Rewrite every line from the one containing "The image size is (940, 621)." through the last line, inclusive, keeping the requests intact. Raise each coordinate in the answers by 34.

═════ DATASET CONTENT

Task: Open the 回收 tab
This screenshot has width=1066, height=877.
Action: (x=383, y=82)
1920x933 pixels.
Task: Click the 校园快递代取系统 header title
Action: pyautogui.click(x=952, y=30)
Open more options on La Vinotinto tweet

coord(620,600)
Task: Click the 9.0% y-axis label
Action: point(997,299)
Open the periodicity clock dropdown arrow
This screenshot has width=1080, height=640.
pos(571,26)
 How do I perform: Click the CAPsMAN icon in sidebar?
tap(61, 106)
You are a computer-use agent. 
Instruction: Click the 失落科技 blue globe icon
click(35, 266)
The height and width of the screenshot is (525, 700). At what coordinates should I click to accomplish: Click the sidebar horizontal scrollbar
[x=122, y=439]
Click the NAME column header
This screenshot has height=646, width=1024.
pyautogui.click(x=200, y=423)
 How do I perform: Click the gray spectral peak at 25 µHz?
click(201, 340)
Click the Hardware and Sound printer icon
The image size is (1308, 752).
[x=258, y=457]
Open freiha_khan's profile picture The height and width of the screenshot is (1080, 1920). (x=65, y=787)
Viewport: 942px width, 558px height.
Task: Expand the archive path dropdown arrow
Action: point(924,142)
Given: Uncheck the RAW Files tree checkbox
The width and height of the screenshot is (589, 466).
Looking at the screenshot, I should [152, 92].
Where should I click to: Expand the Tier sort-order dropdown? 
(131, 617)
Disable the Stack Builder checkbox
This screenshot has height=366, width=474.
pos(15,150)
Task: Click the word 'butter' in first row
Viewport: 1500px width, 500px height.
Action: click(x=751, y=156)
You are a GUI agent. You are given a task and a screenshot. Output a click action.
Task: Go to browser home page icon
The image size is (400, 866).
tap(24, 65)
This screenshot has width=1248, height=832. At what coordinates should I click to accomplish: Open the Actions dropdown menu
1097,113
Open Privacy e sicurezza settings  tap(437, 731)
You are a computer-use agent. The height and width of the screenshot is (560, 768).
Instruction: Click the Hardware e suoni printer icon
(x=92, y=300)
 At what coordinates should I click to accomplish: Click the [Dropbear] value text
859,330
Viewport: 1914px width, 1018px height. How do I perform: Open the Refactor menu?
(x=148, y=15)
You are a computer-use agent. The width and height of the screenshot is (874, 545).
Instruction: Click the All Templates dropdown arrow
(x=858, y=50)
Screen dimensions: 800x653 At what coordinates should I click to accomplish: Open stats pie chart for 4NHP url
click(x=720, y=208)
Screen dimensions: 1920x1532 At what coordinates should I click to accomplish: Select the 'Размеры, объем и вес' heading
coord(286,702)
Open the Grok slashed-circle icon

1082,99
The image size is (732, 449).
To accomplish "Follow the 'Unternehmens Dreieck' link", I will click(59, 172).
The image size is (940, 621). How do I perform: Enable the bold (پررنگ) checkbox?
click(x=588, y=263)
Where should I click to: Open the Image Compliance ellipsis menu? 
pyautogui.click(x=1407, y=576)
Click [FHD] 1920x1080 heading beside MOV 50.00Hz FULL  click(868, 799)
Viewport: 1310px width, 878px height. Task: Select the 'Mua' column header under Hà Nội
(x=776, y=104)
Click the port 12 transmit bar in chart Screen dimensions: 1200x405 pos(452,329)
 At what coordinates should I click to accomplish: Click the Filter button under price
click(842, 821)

══════════

EXPECTED ANSWER:
The image size is (940, 621). How do I perform: Enable the bold (پررنگ) checkbox?
click(x=622, y=297)
Where should I click to: Open the Image Compliance ellipsis menu? 
pyautogui.click(x=1441, y=610)
Click [FHD] 1920x1080 heading beside MOV 50.00Hz FULL  click(902, 833)
Viewport: 1310px width, 878px height. Task: Select the 'Mua' column header under Hà Nội
(x=810, y=138)
Click the port 12 transmit bar in chart Screen dimensions: 1200x405 pos(486,363)
 At what coordinates should I click to accomplish: Click the Filter button under price
click(876, 855)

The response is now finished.